Stored records
###

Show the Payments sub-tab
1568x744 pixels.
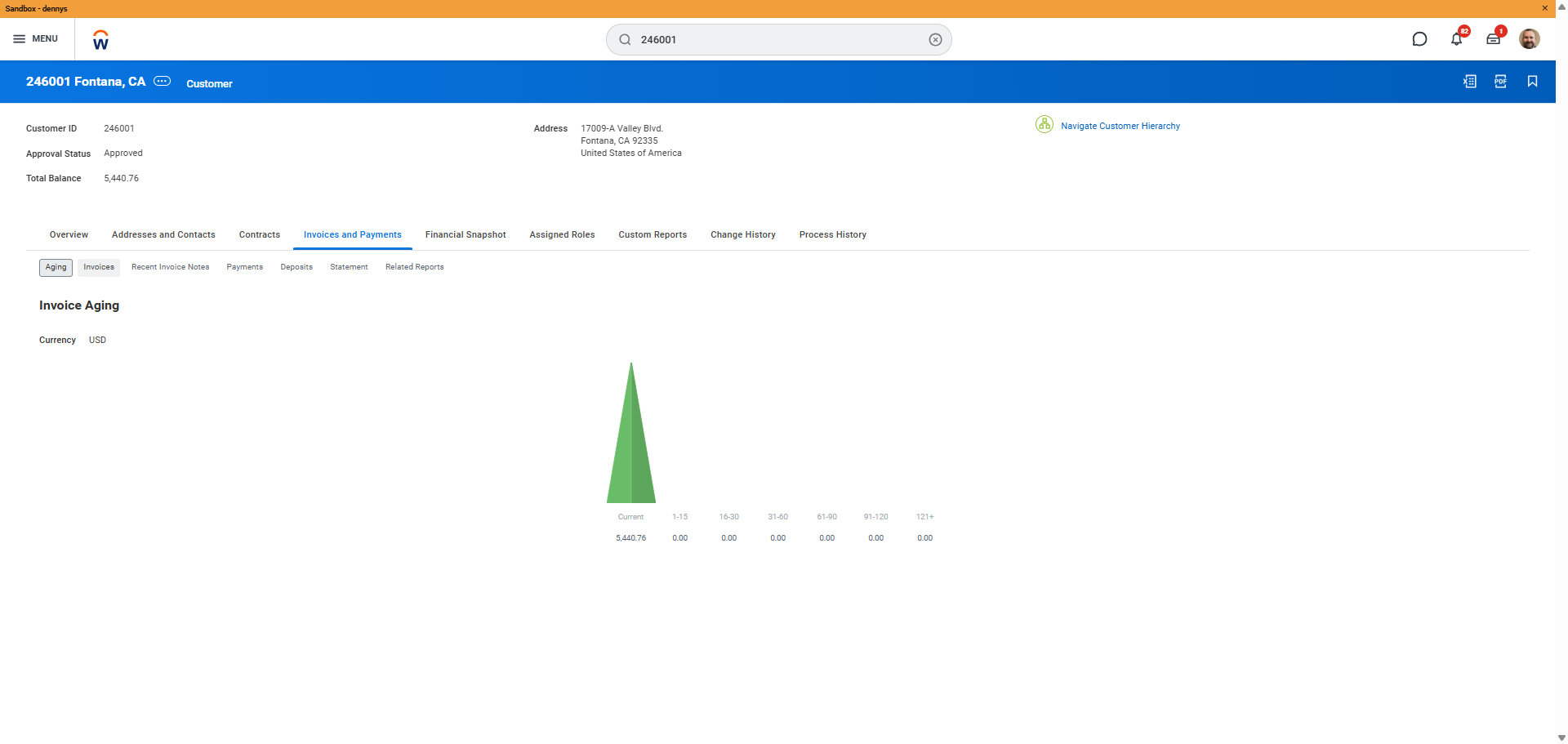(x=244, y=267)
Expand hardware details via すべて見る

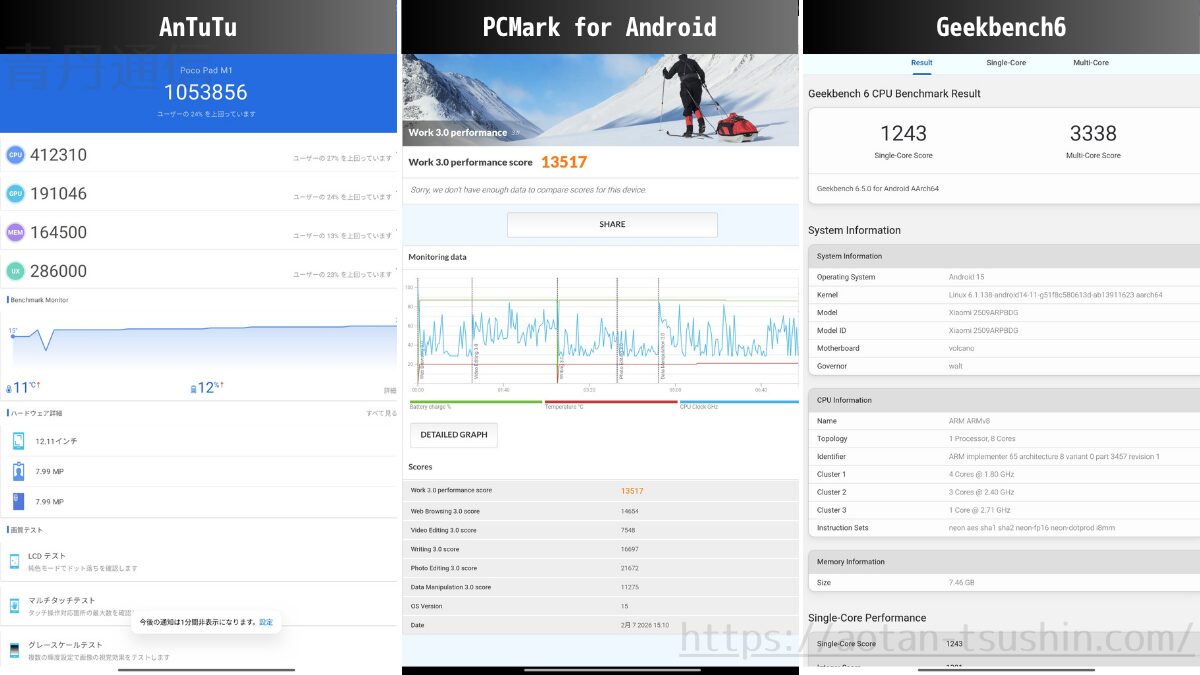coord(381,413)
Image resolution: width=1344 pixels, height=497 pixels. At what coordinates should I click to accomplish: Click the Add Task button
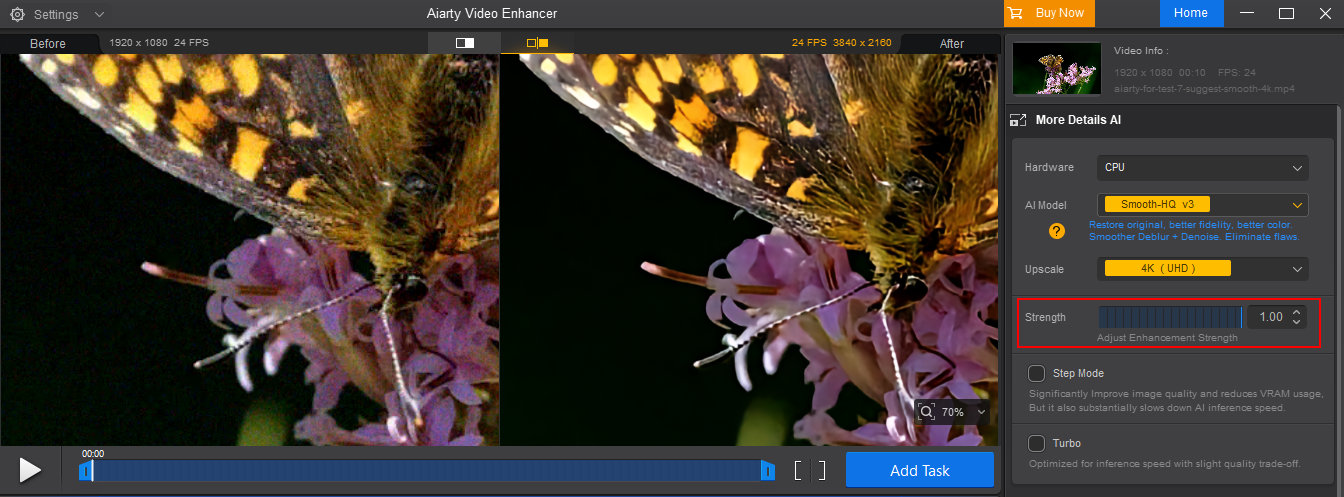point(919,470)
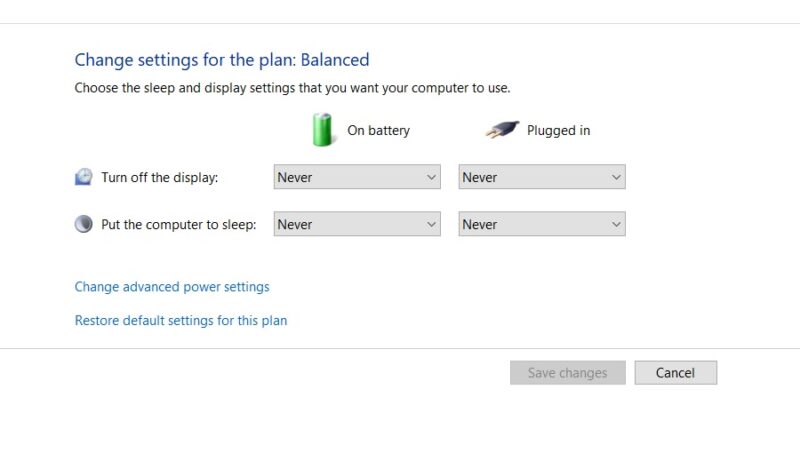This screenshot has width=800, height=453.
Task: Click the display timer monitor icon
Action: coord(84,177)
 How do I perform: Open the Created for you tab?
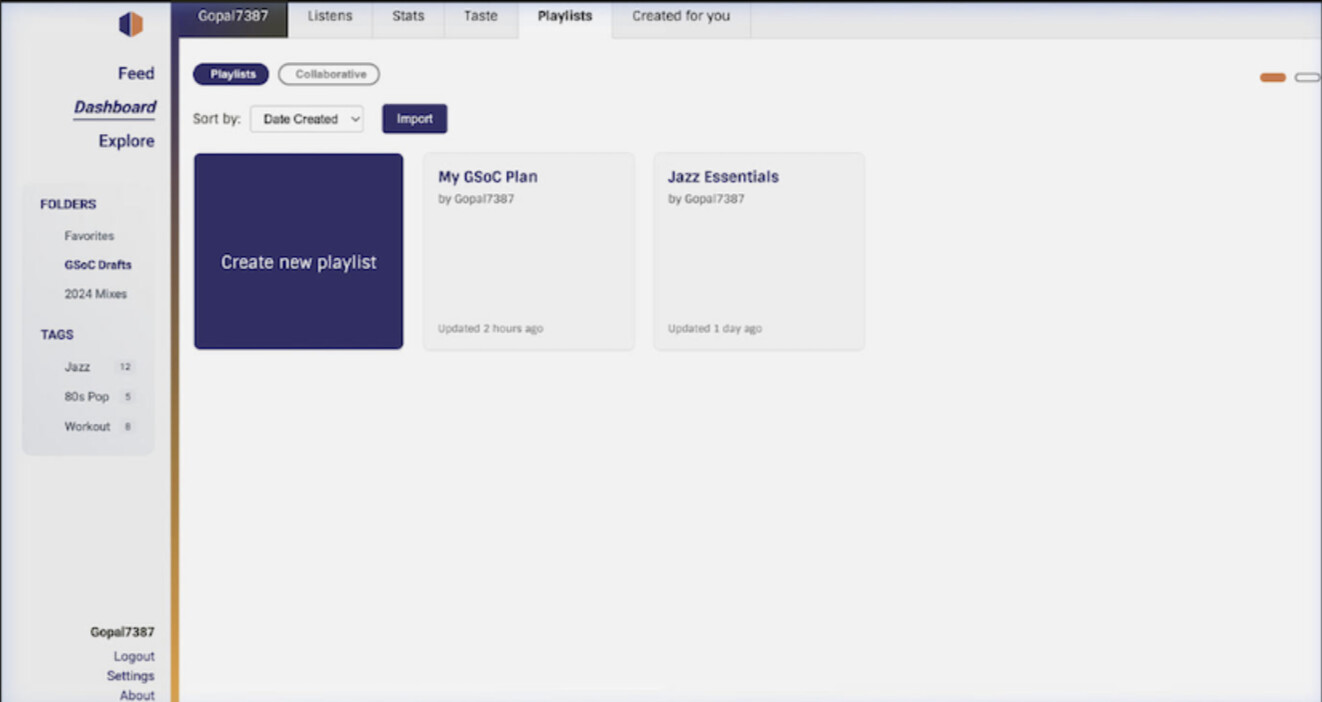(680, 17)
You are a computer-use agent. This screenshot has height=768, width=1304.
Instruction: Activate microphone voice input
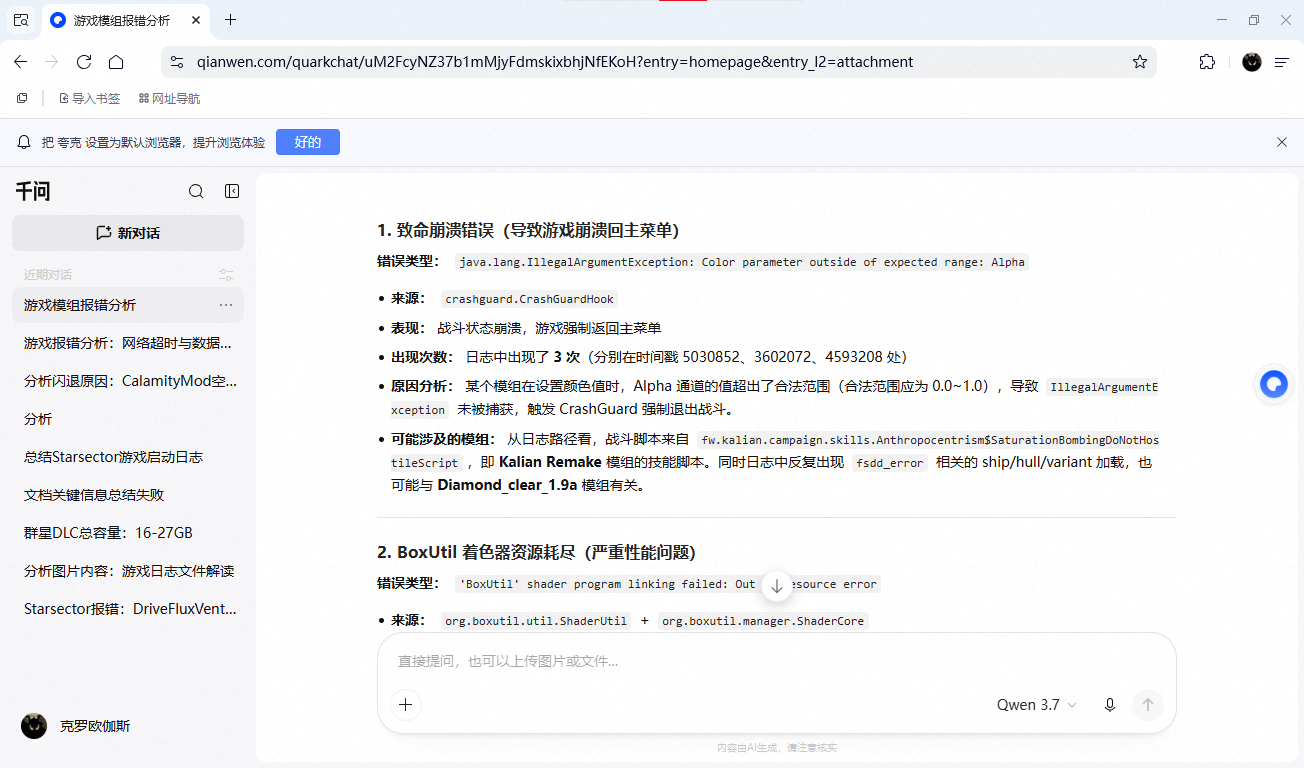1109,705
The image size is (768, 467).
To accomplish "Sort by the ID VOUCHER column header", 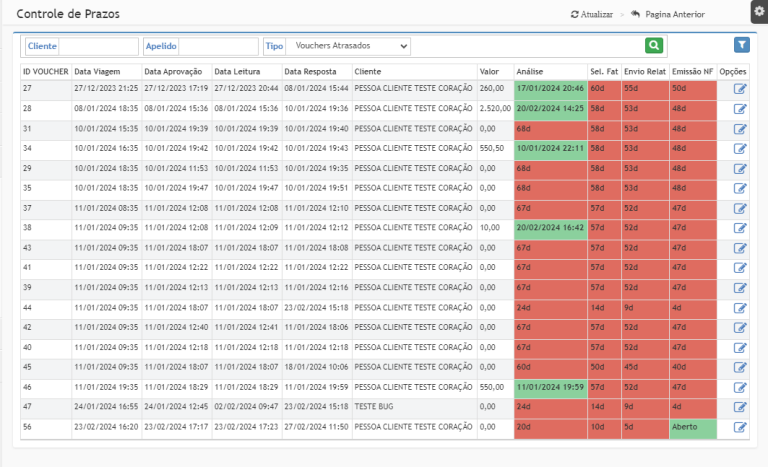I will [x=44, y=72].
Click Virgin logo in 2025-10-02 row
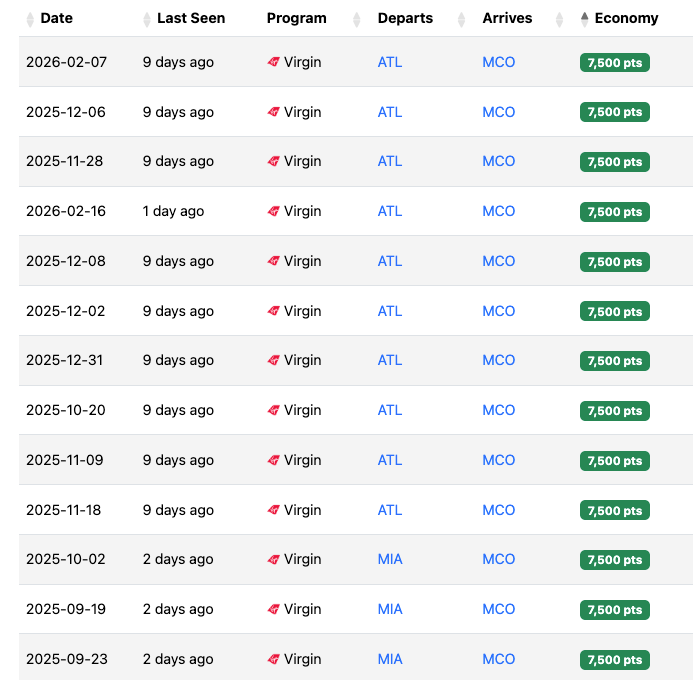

###

**PROBLEM TO SOLVE:** In the entries above, find the line with "Image resolution: width=1344" and the line with "The image size is (768, 467).". Return exactly those lines and all the ones between them, pictures excluded.

**RESULT OF THE EXERCISE:**
Image resolution: width=1344 pixels, height=497 pixels. At what coordinates should I click to accomplish: Click the Add Task button
point(919,470)
This screenshot has width=800, height=453.
Task: Click the display timer monitor icon
Action: coord(84,177)
 How do I perform: Open the Created for you tab?
(680, 17)
You are a computer-use agent. This screenshot has height=768, width=1304.
Instruction: Activate microphone voice input
1109,705
The image size is (768, 467).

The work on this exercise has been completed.